Founders rarely fail from being unprofitable. They run out of cash while profitable. The 13-week forecast catches the gap four weeks before it hits.

8 min read

Why 13 weeks?

Thirteen weeks is one quarter, long enough to see trouble coming, short enough to forecast with real accuracy. It's the horizon that catches the payroll you can't make before you can't make it.

What goes in it

A 13-week forecast is cash in minus cash out, week by week:

  • Starting cash for the week

  • Inflows: customer payments you realistically expect to collect (not invoices you've sent)

  • Outflows: payroll, rent, taxes, vendor payments, loan payments

  • Ending cash, which becomes next week's starting cash

The discipline that makes it work

  1. Forecast collections, not invoices.

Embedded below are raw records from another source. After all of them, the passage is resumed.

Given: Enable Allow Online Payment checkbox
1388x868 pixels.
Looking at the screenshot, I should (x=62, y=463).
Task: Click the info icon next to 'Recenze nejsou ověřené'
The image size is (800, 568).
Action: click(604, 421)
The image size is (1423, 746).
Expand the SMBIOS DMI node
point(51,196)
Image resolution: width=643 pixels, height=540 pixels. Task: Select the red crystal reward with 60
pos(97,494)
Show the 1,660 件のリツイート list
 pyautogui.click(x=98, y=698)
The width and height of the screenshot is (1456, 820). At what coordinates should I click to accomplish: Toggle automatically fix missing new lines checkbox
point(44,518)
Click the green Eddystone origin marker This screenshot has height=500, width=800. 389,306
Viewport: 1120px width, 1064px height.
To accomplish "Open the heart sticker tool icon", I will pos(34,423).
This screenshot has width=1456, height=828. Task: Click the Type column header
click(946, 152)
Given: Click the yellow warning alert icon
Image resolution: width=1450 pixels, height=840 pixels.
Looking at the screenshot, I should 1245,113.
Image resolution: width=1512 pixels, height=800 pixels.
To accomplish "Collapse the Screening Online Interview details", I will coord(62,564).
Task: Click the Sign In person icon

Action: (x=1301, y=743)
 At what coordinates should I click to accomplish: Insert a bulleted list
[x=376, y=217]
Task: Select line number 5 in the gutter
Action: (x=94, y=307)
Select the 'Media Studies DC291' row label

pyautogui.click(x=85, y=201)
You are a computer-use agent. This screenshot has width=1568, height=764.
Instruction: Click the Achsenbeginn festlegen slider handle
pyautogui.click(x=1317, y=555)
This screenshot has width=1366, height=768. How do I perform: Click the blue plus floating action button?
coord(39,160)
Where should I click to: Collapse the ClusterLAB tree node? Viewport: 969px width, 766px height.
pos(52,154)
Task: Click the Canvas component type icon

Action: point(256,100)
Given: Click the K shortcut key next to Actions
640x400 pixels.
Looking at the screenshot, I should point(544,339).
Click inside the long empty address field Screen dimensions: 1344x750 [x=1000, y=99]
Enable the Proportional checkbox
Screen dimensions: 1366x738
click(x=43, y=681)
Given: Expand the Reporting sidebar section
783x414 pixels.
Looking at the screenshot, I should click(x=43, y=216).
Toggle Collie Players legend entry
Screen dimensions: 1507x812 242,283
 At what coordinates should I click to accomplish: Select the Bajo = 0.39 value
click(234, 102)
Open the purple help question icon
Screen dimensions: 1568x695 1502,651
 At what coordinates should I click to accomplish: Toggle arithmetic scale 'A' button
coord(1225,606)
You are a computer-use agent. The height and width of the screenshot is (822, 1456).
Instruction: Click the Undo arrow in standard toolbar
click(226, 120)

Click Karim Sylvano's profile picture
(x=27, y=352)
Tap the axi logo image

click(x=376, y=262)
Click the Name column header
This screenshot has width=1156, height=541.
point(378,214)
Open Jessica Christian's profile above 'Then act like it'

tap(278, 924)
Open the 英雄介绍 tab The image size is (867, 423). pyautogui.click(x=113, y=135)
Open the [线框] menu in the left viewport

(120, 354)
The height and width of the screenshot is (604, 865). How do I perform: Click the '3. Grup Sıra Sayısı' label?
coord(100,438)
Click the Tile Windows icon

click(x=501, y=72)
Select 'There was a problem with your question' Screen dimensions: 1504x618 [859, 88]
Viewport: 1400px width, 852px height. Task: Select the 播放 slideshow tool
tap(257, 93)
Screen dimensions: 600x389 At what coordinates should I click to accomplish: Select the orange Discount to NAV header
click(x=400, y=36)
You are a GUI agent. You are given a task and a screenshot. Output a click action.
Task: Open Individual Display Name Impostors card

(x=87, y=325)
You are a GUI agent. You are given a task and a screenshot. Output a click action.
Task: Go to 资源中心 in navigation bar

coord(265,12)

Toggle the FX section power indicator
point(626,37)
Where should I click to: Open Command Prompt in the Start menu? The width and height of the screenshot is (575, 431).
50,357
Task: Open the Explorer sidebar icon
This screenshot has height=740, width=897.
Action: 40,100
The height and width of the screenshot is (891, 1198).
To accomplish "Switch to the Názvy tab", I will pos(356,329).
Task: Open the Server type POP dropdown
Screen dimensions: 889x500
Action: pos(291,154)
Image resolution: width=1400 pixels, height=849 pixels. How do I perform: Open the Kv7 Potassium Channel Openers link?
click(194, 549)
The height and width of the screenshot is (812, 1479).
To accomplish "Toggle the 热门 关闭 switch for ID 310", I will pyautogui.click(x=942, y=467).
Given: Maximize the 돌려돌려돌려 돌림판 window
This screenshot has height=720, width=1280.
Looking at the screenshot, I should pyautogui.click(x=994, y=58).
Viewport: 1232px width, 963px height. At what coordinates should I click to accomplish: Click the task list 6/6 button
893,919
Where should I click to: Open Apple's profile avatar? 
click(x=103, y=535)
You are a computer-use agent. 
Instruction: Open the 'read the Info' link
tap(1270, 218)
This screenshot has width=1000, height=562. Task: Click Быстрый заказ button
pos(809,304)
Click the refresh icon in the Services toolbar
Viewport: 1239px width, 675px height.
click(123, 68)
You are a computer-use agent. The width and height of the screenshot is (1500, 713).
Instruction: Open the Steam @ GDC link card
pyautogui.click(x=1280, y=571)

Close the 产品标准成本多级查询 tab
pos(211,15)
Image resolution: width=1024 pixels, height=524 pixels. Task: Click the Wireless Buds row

A net-60 client who "owes" you today is cash nine weeks from now.

  2. Update it weekly. Replace last week's estimate with what actually happened. A forecast you touch once is a guess.

  3. Watch the low point. The scariest number isn't week 13, it's the lowest week in between. That's your real runway.

What it prevents

Payroll every two weeks, clients paying in 60 days, and no one modeling the gap. Run the 13-week and the gap stops being a surprise, you see it four weeks out, and you have four weeks to do something about it.